Since DNA is tightly packed, chromatin remodelers are essential to increase chromatin accessibility and regulate the accumulation of repair proteins at the site of DNA damage. One of such chromatin remodelers is the SWI/SNF family, which is frequently mutated in cancer. SWI/SNF has been previously implicated in several DNA repair pathways, but its roles and regulation remain unclear. In Chapter 2, we study the multiple functions of SWI/SNF family of chromatin remodelers during Transcription-Coupled Homologous Recombination (TC-HR), an HR subpathway that takes place to repair DSBs in actively transcribing genes. Here, we show that multiple SWI/SNF complexes coordinately perform different roles during TC-HR. First, SWI/SNF helps in the accumulation of RAD52 to promote DNA repair. Secondly, SWI/SNF promotes R-loop resolution. Third, SWI/SNF is actively involved in transcriptional silencing by promoting RNA polymerase II eviction and maintenance of the silencing over time.
It has always been intriguing why different mutations in NER encoding genes lead to different syndromes. In Chapter 3, we investigated the phenotypes caused by deficiencies in the nucleases XPF and XPG and, compared them with deficiencies in other NER core proteins such as XPA or TTDA. We demonstrate that, in the absence of the nucleases, the repair intermediates are stalled at the lesion shielding it from other repair mechanisms. Thus, by destabilizing the TFIIH binding to the lesion we could mildly alleviate the stronger phenotypes observed in the absence of XPF or XPG. This helped us further understand why the consequences of not having functional nucleases during NER cause increased severity in the phenotypes.

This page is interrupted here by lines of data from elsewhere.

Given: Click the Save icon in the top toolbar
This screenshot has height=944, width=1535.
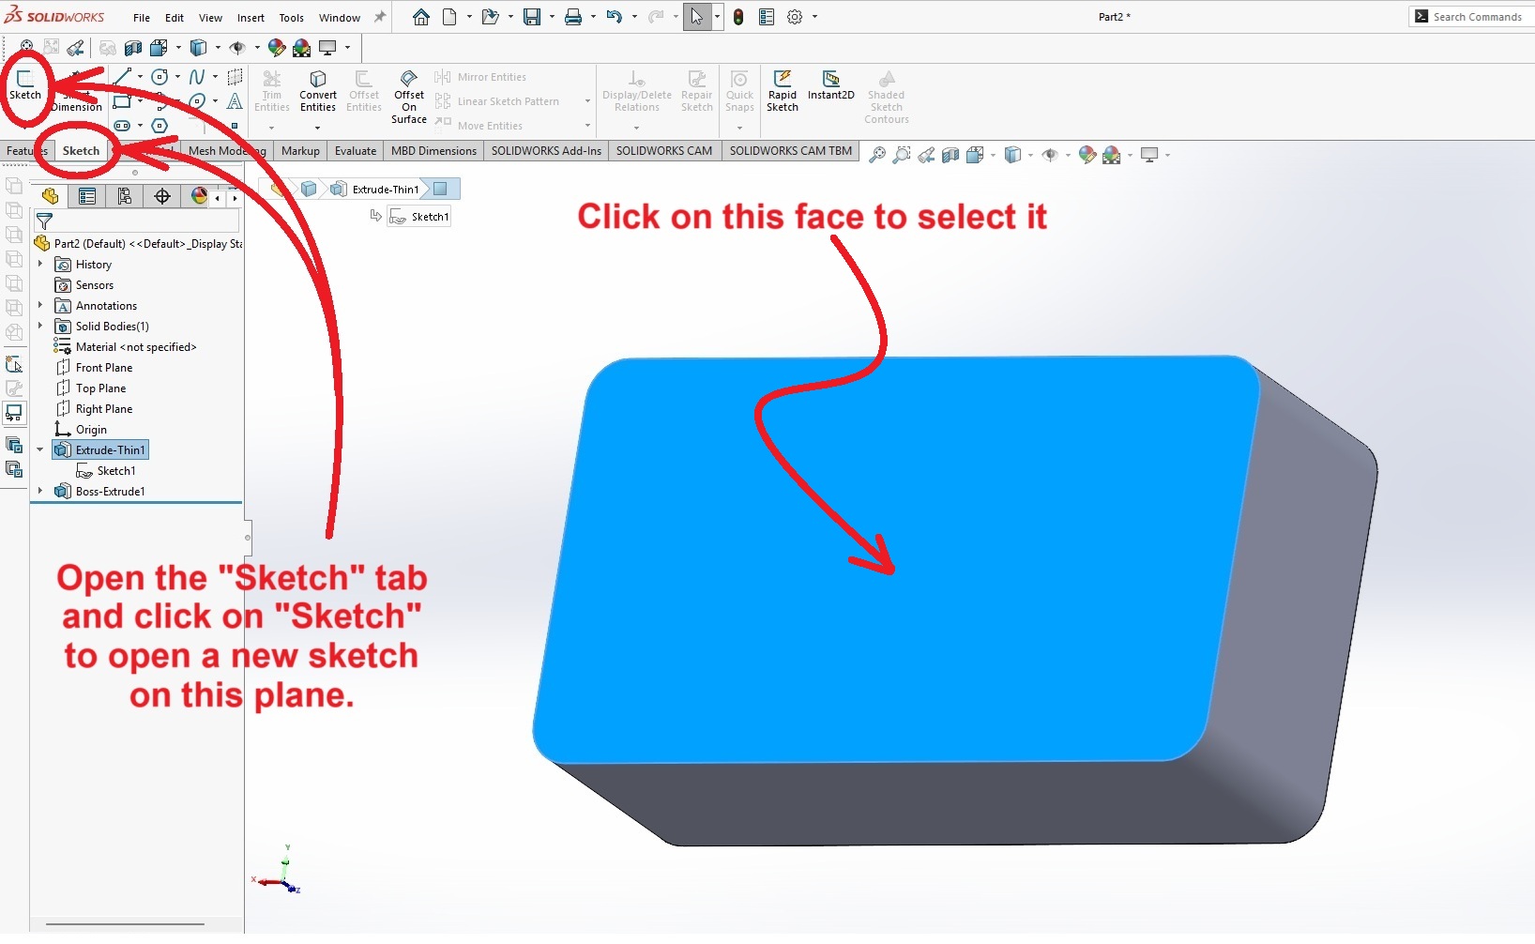Looking at the screenshot, I should tap(532, 17).
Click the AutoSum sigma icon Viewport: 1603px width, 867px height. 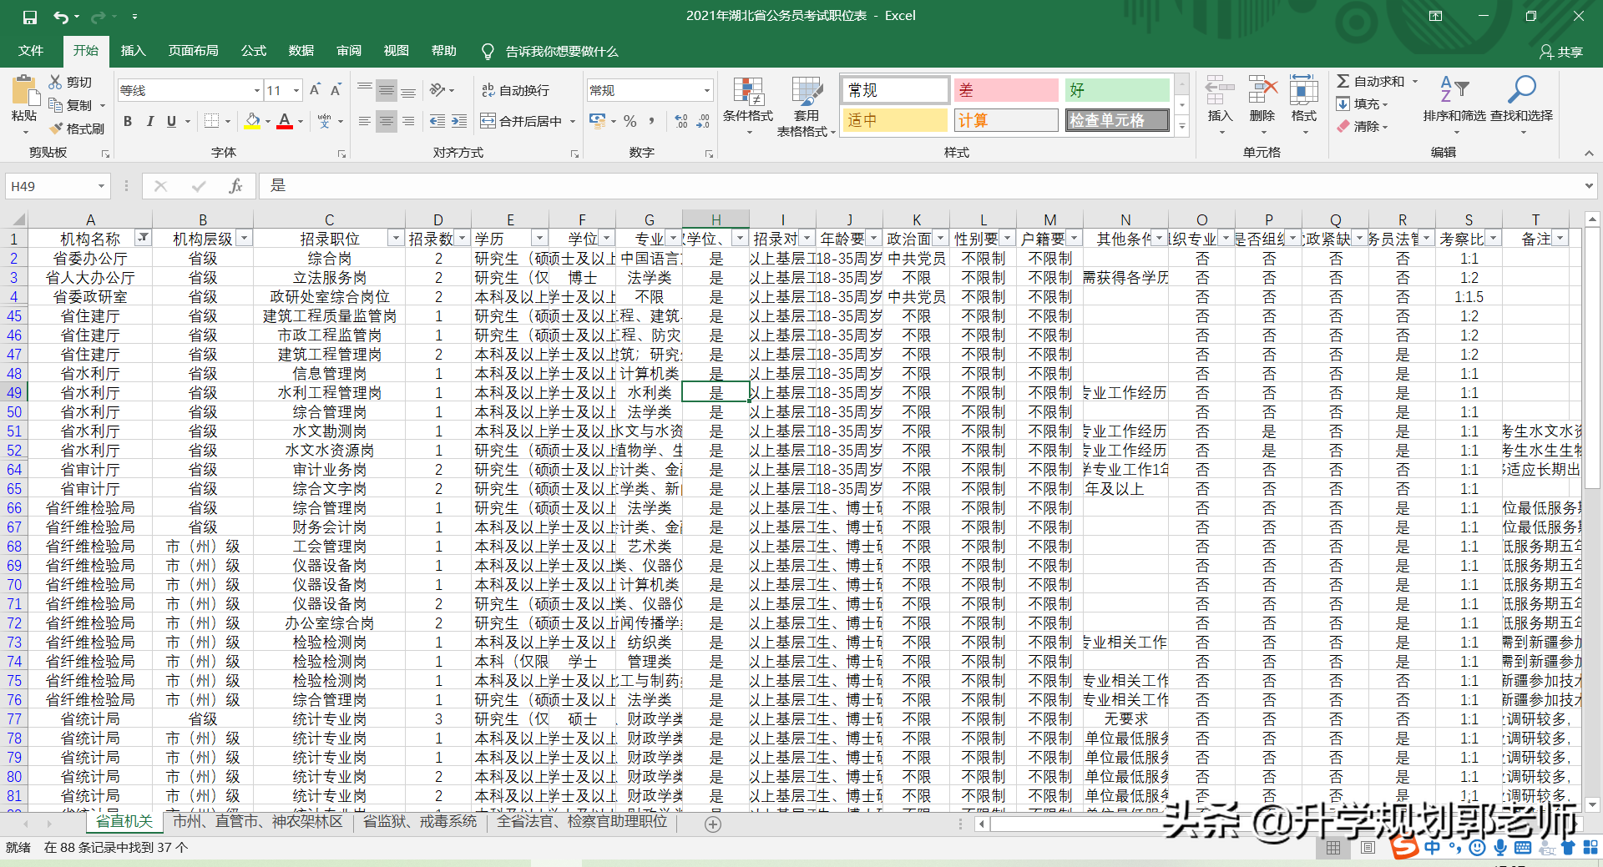(x=1343, y=81)
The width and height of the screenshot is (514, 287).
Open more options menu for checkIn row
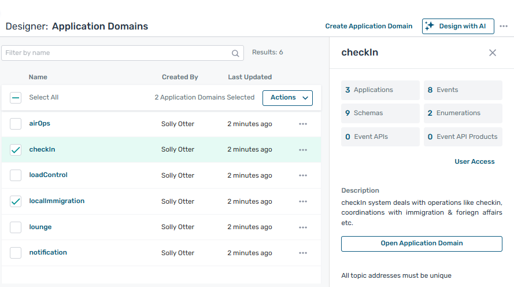click(x=303, y=150)
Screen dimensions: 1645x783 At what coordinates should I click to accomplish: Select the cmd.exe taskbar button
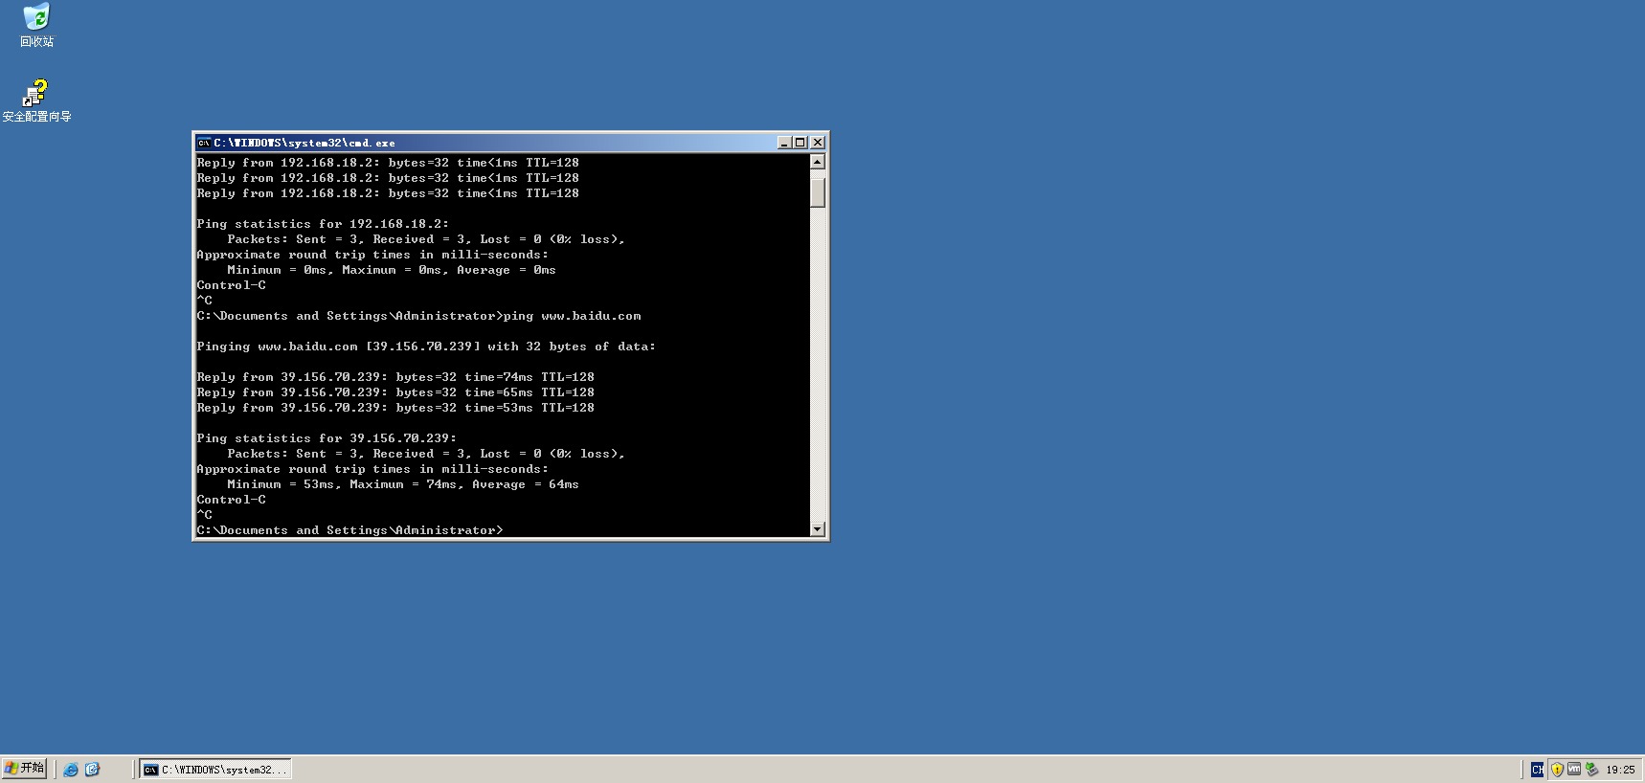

In Chapter 4, we develop a novel technique to study DNA repair efficiency. Traditionally, since transcription is silenced after DNA damage, studying transcription restart was used to measure repair. Here, we use translation restart as a redout for DNA repair efficiency. We demonstrate that this method is sensitive and reproducible and can be used both in vitro and in vivo systems. Moreover, there are multiple ways in which this technology can be used, making it suitable for real-time analysis and diagnostics.
In Chapter 5 we identify UBR5 E3-ubiquitin ligase as a novel XPF interactor. We describe that UBR5 affects the levels of XPF-ERCC1 complex and its ICL-specific interactor SLX4. By using live cell confocal imaging, we find that XPF recruitment to both NER and ICLR is compromised in the absence of UBR5. To investigate whether UBR5 has a function at the site of damage, we also followed its accumulation to both NER and ICLR and found that it was not actively recruited to DNA damage, suggesting that it has an indirect role in regulating XPF-ERCC1- SLX4 function. Moreover, by using CRISPR/Cas9, we generated UBR5 knockout cell lines that will be used to find UBR5 unknown targets and possibly understand its role in DNA repair.
Finally, Chapter 6 the contents of this thesis are summarized and discussed. We suggest future research plans to further understand the details and regulation of the findings described in this thesis.